What is being asked.
Each line from the first entry to the line with "Перевод (163, 315)", both included, is to be returned unchanged, with any pictures dropped.

Exercise data.
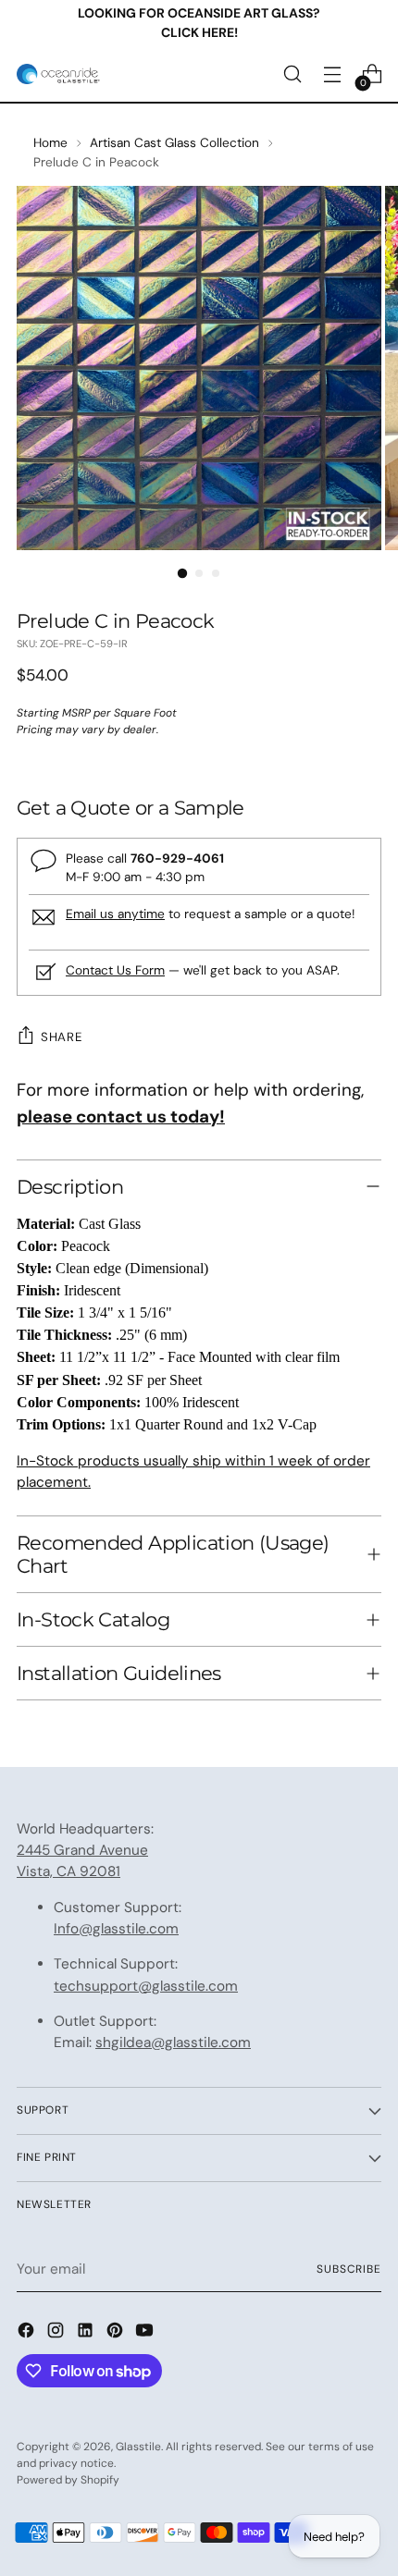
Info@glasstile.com (116, 1929)
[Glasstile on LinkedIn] (87, 2333)
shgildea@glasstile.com (173, 2042)
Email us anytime (115, 913)
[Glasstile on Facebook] (28, 2333)
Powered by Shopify (68, 2479)
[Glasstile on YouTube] (146, 2333)
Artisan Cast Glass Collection (174, 142)
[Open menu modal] (332, 74)
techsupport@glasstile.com (146, 1986)
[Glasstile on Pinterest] (117, 2333)
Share (61, 1037)
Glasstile (138, 2446)
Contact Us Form (115, 970)
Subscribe (349, 2269)
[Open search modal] (292, 74)
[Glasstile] (58, 74)
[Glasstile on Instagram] (57, 2333)
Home (50, 142)
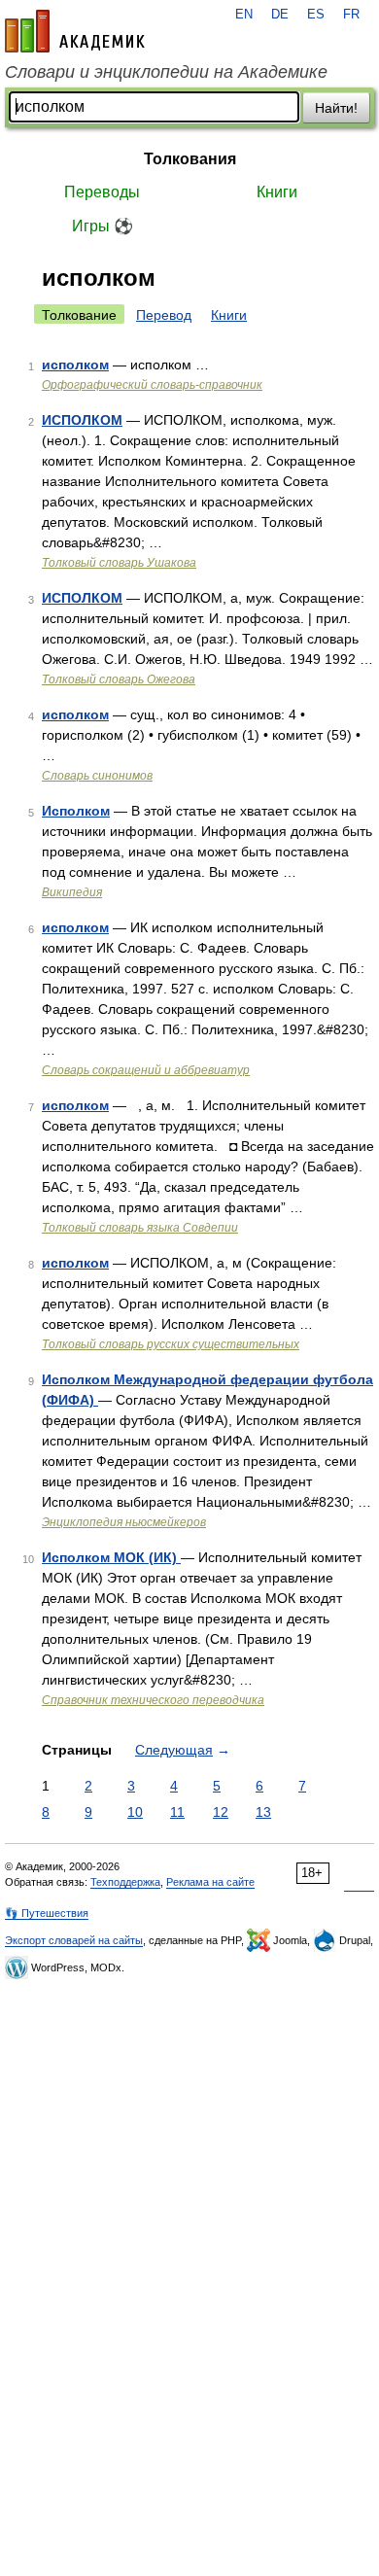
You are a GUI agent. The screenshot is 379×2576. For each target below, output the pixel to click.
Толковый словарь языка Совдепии (140, 1228)
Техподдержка (125, 1882)
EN (244, 14)
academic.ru (75, 31)
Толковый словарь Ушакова (119, 563)
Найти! (336, 108)
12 (220, 1812)
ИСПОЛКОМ (82, 420)
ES (316, 14)
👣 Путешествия (46, 1913)
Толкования (190, 159)
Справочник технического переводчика (153, 1700)
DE (280, 14)
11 (177, 1812)
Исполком (76, 810)
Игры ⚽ (102, 226)
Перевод (163, 315)
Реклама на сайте (210, 1882)
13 (263, 1812)
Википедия (72, 892)
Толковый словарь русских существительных (170, 1344)
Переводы (102, 192)
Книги (277, 192)
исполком (75, 364)
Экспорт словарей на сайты (74, 1940)
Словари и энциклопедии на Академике (166, 72)
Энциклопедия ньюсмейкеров (124, 1522)
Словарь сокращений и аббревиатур (146, 1070)
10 (135, 1812)
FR (351, 14)
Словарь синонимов (97, 776)
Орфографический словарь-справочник (152, 385)
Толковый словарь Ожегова (118, 679)
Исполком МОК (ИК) (111, 1557)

Exercise output.
Info@glasstile.com (116, 1929)
[Glasstile on LinkedIn] (87, 2333)
shgildea@glasstile.com (173, 2042)
Email us anytime (115, 913)
[Glasstile on Facebook] (28, 2333)
Powered by Shopify (68, 2479)
[Glasstile on YouTube] (146, 2333)
Artisan Cast Glass Collection (174, 142)
[Open menu modal] (332, 74)
techsupport@glasstile.com (146, 1986)
[Glasstile on Pinterest] (117, 2333)
Share (61, 1037)
Glasstile (138, 2446)
Contact Us Form (115, 970)
Subscribe (349, 2269)
[Open search modal] (292, 74)
[Glasstile] (58, 74)
[Glasstile on Instagram] (57, 2333)
Home (50, 142)
You are a GUI agent. The screenshot is 379×2576. For each target below, output the pixel to click.
Толковый словарь языка Совдепии (140, 1228)
Техподдержка (125, 1882)
EN (244, 14)
academic.ru (75, 31)
Толковый словарь Ушакова (119, 563)
Найти! (336, 108)
12 (220, 1812)
ИСПОЛКОМ (82, 420)
ES (316, 14)
👣 Путешествия (46, 1913)
Толкования (190, 159)
Справочник технического переводчика (153, 1700)
DE (280, 14)
11 (177, 1812)
Исполком (76, 810)
Игры ⚽ (102, 226)
Перевод (163, 315)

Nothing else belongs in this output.